BEGIN Dataset extract

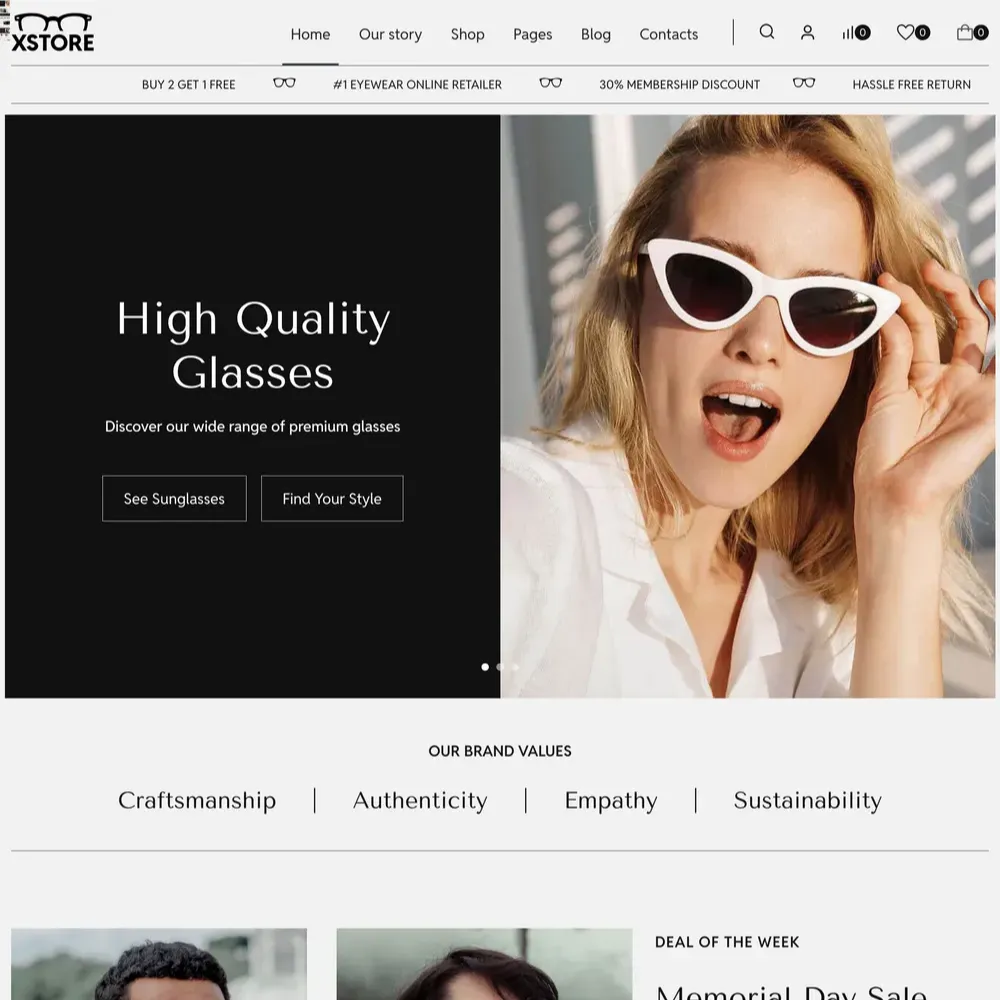The width and height of the screenshot is (1000, 1000).
Task: Open the shopping bag cart icon
Action: pyautogui.click(x=964, y=33)
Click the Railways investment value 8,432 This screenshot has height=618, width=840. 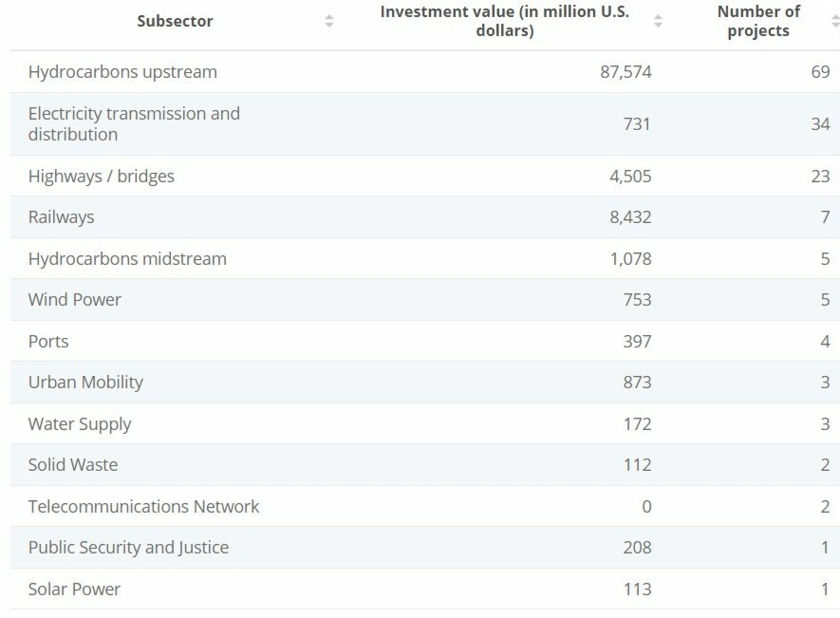[630, 217]
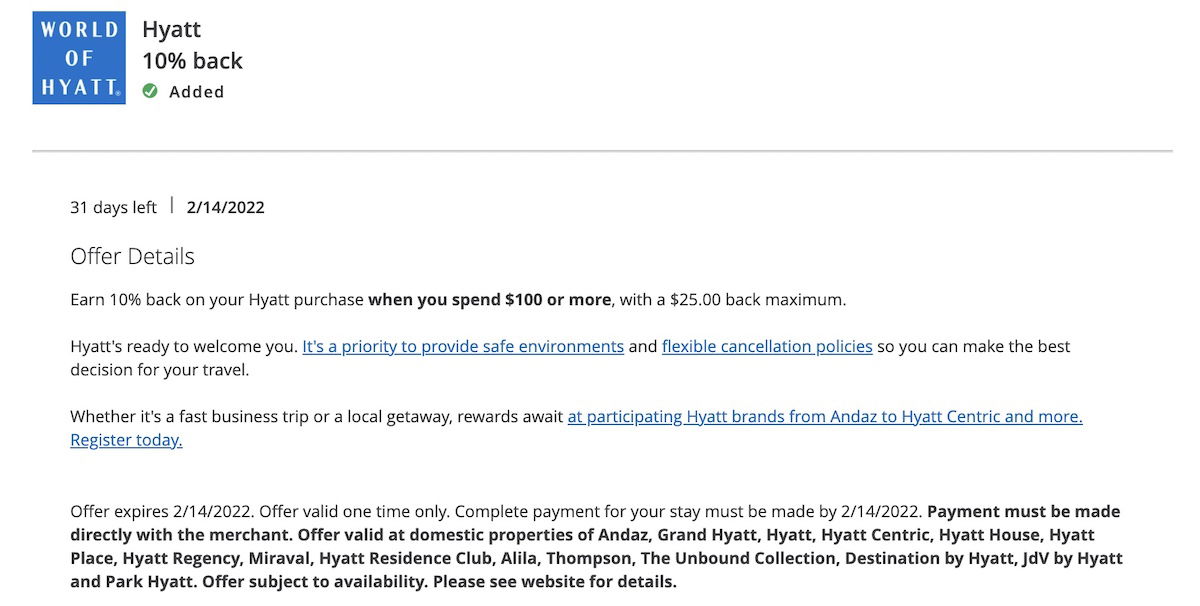Open the participating Hyatt brands link
This screenshot has height=606, width=1200.
pyautogui.click(x=825, y=417)
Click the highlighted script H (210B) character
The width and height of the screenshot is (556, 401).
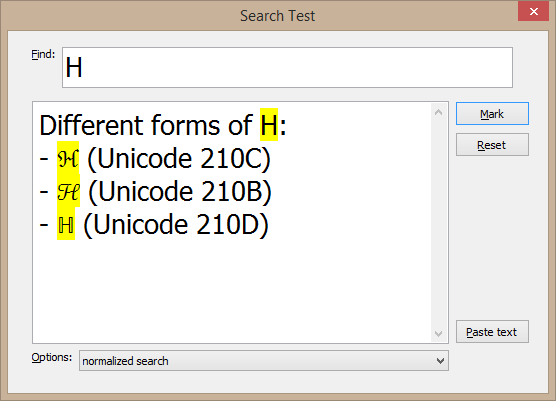pyautogui.click(x=68, y=191)
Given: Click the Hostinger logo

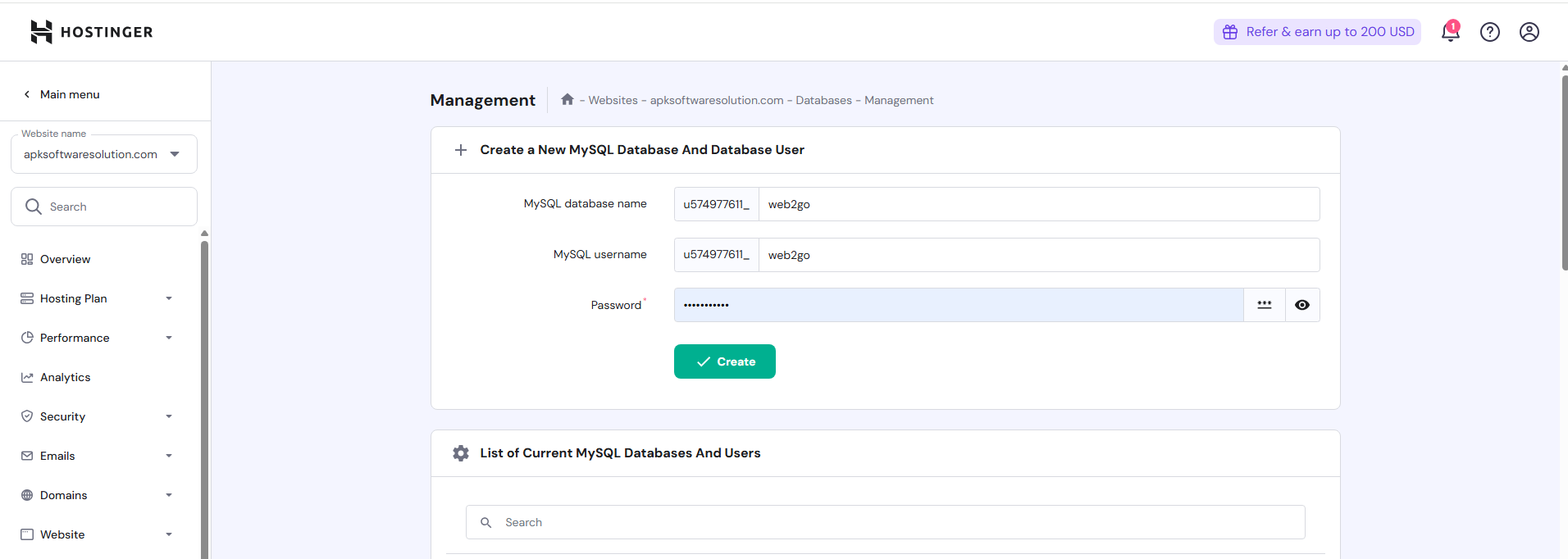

END Dataset extract

▶ _Task objective_: Only the lines from the line with "Click the highlighted" through the end of the entries above, copied exactly and with both ends included, belong in the response; the pictures do not.

▶ _Your response_:
Click the highlighted script H (210B) character
The width and height of the screenshot is (556, 401).
pyautogui.click(x=68, y=191)
Given: Click the Hostinger logo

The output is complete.